WHAT IS REQUIRED:
Give the records again in full, exactly as written.

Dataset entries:
******************************
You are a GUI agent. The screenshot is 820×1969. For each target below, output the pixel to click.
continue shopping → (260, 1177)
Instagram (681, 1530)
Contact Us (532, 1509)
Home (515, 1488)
******************************
FINAL ANSWER:
You are a GUI agent. The screenshot is 820×1969. For each target below, output the pixel to click.
continue shopping → (260, 1177)
Instagram (681, 1530)
Contact Us (532, 1509)
Home (515, 1488)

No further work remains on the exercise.